→ **TASK TO CARRY OUT**
Exclude pictures; retype the lines below from the line containing "Task: Focus the 検索（前方一致） search box" through the end of the records, both ends kept.

→ **RECORDS FOR THE EXERCISE**
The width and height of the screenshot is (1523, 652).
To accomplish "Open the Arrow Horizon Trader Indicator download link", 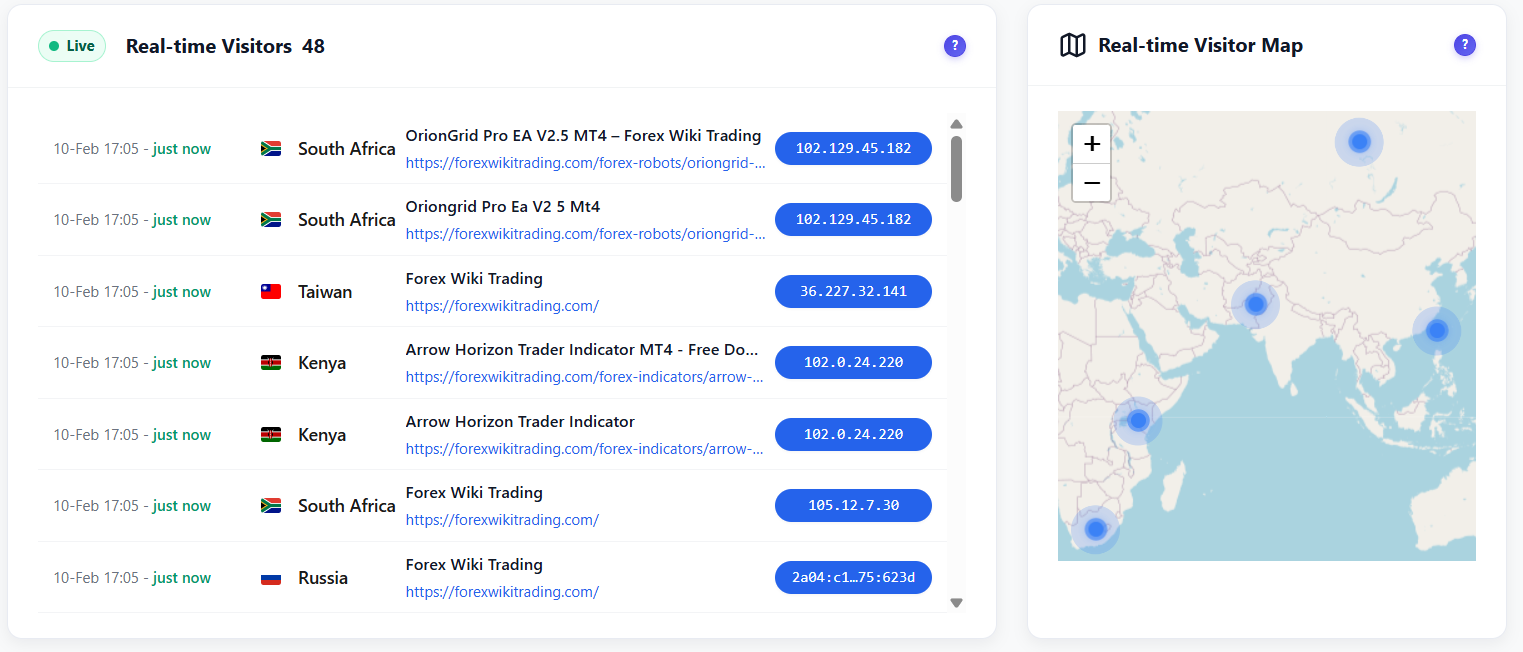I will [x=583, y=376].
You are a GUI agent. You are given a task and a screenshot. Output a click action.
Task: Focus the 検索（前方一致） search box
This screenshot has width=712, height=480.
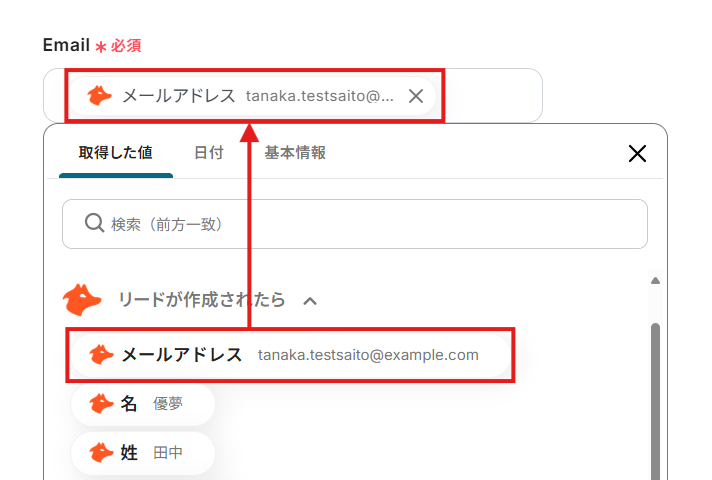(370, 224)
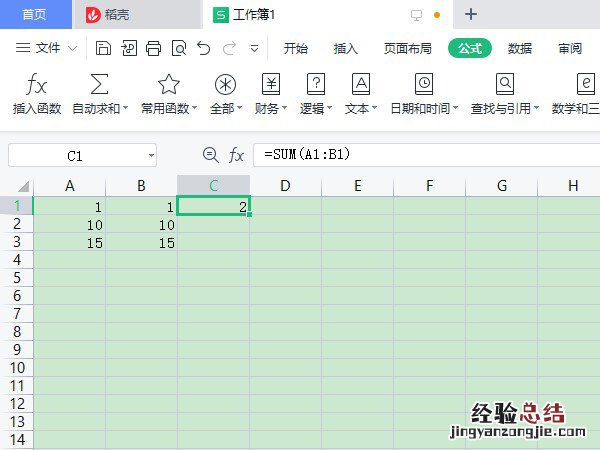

→ **YOUR SOLUTION**
Task: Focus the 検索（前方一致） search box
This screenshot has width=712, height=480.
(370, 224)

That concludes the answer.